Edit : Is this how you do it?
#include <stdio.h>
#include <stdlib.h>
float* func();
int main(void)
{
float *x;
x = func();
printf("%f\n", *x);
return 0;
}
float* func(void){
float * z;
z = malloc(sizeof(float));
* z = 11.2;
return z;
}
malloc is related to allocating memory.
When we talk about array and pointer in c, we can seperate it into static array and dynamic array. For static array, we use array, for example,
char arr[10];
which means declare char type array named arr with length of 10.

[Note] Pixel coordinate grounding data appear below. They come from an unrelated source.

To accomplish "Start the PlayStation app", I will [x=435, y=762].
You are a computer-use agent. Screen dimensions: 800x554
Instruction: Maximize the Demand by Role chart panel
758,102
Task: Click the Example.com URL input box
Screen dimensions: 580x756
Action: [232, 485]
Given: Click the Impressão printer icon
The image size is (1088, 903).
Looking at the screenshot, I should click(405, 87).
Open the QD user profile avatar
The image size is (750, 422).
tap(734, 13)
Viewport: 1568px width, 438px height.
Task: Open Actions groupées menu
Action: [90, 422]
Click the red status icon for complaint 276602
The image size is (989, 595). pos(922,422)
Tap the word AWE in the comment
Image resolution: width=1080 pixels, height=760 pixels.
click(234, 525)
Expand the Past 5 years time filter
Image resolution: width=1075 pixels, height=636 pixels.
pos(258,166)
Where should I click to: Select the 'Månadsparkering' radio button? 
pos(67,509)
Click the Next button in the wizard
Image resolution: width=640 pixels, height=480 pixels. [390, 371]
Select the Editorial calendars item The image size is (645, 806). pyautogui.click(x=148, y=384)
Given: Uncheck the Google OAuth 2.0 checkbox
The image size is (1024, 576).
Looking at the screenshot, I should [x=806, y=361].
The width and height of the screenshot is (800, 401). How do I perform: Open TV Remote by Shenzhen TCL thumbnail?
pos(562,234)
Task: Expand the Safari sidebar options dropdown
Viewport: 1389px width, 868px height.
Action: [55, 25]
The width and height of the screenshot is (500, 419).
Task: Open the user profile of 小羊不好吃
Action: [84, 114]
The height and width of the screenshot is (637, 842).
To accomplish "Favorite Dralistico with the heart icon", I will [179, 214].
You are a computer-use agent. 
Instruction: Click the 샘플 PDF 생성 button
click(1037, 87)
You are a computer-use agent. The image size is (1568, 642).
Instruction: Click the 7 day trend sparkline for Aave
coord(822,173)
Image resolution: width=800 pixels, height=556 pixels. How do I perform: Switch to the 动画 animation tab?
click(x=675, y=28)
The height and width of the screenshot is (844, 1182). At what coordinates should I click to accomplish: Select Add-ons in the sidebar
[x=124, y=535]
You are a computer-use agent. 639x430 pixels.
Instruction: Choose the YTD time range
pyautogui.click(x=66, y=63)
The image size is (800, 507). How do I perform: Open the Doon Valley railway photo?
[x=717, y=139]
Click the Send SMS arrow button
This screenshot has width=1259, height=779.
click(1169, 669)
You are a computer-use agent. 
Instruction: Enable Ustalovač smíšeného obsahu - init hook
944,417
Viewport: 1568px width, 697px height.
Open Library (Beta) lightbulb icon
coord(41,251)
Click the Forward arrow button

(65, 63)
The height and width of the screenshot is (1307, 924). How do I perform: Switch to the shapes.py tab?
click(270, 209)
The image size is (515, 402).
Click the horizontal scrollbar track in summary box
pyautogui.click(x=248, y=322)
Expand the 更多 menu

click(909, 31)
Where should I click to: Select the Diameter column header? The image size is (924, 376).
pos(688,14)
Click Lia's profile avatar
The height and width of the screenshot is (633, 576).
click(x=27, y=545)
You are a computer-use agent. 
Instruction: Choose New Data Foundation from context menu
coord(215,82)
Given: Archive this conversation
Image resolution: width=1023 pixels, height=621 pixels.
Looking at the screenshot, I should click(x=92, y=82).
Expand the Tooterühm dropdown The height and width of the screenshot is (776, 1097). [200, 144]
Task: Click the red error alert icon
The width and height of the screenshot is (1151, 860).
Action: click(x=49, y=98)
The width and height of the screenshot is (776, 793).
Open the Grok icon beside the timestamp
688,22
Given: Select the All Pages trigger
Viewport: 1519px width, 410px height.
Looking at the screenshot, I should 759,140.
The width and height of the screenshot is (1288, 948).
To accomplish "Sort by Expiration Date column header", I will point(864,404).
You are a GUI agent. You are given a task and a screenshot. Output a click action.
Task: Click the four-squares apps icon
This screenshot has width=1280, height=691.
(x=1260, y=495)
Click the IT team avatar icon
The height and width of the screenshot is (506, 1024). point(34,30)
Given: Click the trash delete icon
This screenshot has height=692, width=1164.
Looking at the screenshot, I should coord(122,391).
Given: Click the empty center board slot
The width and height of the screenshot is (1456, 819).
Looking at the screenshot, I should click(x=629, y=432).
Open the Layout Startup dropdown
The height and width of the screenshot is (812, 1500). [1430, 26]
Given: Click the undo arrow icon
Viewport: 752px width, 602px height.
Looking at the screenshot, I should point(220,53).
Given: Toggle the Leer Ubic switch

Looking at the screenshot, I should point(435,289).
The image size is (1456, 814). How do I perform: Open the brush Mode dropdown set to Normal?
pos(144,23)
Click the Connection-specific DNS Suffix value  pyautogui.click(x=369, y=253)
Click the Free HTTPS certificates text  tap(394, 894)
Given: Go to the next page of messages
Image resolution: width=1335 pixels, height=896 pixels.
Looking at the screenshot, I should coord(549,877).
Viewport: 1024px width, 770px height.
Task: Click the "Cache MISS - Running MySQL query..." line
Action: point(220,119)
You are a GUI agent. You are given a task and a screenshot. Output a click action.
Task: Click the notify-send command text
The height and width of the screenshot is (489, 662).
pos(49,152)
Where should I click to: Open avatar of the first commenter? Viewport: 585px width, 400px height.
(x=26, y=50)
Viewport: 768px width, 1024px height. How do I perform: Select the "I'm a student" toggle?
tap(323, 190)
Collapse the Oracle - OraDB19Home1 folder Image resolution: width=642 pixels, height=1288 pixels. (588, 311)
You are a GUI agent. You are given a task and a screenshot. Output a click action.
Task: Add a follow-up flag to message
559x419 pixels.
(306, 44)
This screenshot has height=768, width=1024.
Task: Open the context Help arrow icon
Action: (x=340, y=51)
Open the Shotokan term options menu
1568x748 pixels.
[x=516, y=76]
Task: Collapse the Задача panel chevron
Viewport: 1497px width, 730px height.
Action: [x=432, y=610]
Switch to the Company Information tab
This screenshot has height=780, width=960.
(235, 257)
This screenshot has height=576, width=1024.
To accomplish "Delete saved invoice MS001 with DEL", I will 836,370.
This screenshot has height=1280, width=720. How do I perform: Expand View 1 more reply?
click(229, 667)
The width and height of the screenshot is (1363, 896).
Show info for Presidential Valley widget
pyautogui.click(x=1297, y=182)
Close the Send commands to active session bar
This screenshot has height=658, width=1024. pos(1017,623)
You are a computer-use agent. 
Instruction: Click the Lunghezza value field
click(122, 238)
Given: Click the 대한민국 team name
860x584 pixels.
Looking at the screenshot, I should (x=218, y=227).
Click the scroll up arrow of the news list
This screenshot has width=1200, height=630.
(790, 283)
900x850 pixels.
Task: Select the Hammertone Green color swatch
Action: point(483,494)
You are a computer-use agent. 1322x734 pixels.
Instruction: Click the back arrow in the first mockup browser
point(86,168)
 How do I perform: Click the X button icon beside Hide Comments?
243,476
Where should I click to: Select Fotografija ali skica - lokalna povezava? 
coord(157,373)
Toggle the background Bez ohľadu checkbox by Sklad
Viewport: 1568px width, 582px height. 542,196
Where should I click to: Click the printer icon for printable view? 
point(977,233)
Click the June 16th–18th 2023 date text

For Dynamic array, we use pointer, for example, char *arr. This means char type pointer of arr. Pointer is very flexible; therefore, you must command to use it properly.
Assume
char *arr = (char *) malloc (sizeof (char) * 10);
This means you have a pointer and will allocate the memory with the size of char type with length of 10 you can also re allocate memory with realloc with different length. At the end of using it you must
free(arr);
To add, this is benefit of C language and I believe it is harder to use than other languages but more flexibility. On the other hand, you must be very very careful using it. Unproperly used pointer could cause entire software failure.
As float z is defined locally in fucntion, it's allocated on stack.
As a result it memory allocation is destroyed when function exits.
As a result you will have a runtime error cause you are accesing a memory that do not belongs to you.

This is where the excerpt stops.